Sein Sohn Johann I. (1379–1390) führte Krieg mit Portugal und England um den Besitz seines Throns, einigte sich aber 1387 im Vertrag von Bayonne mit dem Haus Lancaster und 1389 mit Portugal. Ihm folgte der elfjährige Heinrich III. (1390–1406), dessen Minderjährigkeit Streitigkeiten über die Reichsverwaltung veranlasste, die das Land furchtbar zerrütteten. Da erklärte sich der junge 14-jährige König 1393 für mündig, vermählte sich mit Katharine von Lancaster und führte die Regierung selbst. Unter ihm wurden 1402 die Kanarischen Inseln neuentdeckt.
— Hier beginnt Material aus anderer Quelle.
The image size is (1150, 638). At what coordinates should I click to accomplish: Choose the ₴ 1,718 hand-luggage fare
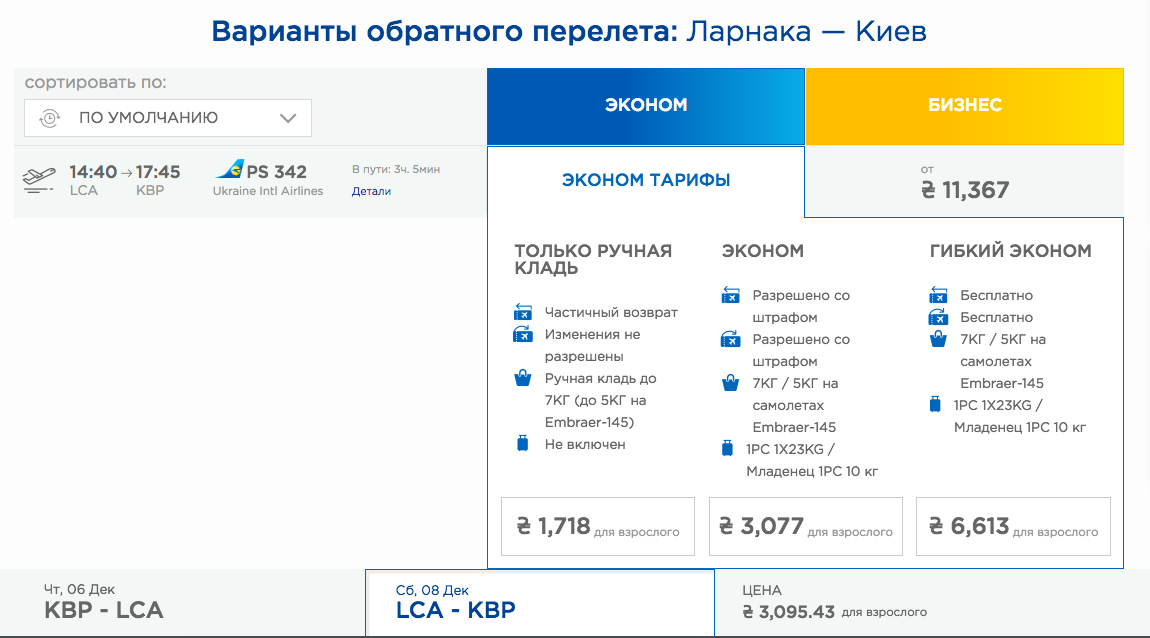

Mit der Ehe von Ferdinand II. von Aragón mit Isabella I. von Kastilien wurde am 19. Oktober 1469 in Valladolid der spanische Einigungsprozess vorangetrieben. Zunächst handelte es sich um eine reine Personalunion, die bis 1504 andauerte. Auch nach dieser ersten Einigung durch die Heirat der Katholischen Könige behielten die beiden Reichsteile – die Krone von Kastilien ebenso wie die Kronen von Aragón und Navarra – ihre eigenen Rechtsordnungen und Institutionen. So wurden in Kastilien königliche Erlasse von beiden Herrschern gemeinsam unterschrieben, für die Länder der Krone von Aragón unterschrieb nur Ferdinand.[1] Die einzige gemeinsame Institution in den Königreichen Aragón und Kastilien zwischen 1479 und 1504 war die Spanische Inquisition.[2]
Auch in wirtschaftlicher Hinsicht agierten die Königreiche unterschiedlich: Aragón war mehr auf das Mittelmeer ausgerichtet, während für Kastilien der Atlantische Ozean eine größere Bedeutung besaß. Die Entdeckung und Eroberung Amerikas ab 1492 erfolgte im Namen der Krone von Kastilien.
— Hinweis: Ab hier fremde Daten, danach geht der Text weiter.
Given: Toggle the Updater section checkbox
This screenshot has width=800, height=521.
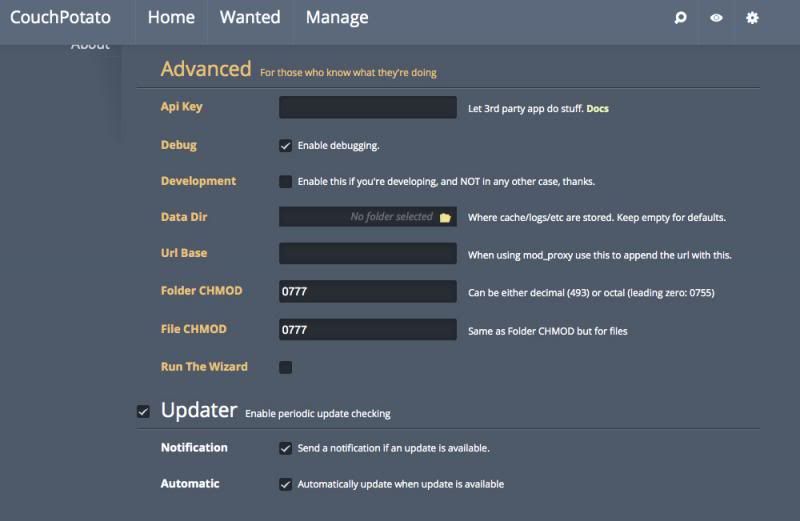Looking at the screenshot, I should [143, 411].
Nach dem Tod Isabellas 1504 übernahmen Johanna und Philipp I. die Regierung in Kastilien. Ferdinand war nur noch Herrscher in den Ländern der Krone von Aragón.[3] Nach dem Tod Philips im Jahr 1506 übernahm Ferdinand 1507 die Vertretung für seine als wahnsinnig geltende Tochter Johanna.
Als Ferdinand 1516 starb, erbte sein Enkel Karl I. die Krone Aragon. Dadurch wurden die beiden Reiche politisch vereint – das Königreich Kastilien verlor seine Eigenständigkeit. Karl wurde erster König Spaniens (und 1519 als Karl V. auch römisch-deutscher Kaiser). Seine Mutter Johanna blieb bis zu ihrem Tod im Jahr 1555 Titularkönigin von Kastilien und León sowie Titularkönigin von Aragón.
Nach dem Ende des Spanischen Erbfolgekrieges (1701–1714) löste König Philipp V. die Institutionen der alten Königreiche auf. In den Decretos de Nueva Planta wurde das kastilische Rechts- und Verwaltungssystem weitgehend auf die anderen Reichsteile ausgedehnt, so vor allem auf die Länder der ehemaligen Krone Aragón. Spanien wurde auf diese Weise durch die Bourbonen in einen Zentralstaat umgewandelt.
Ein goldenes Haus mit blauem Tor und blauen Fenstern wurde seit der Regierungszeit Alfons VIII. (1147–1214) als Symbol des Königreichs Kastilien z. B. für Schilde und Banner verwendet.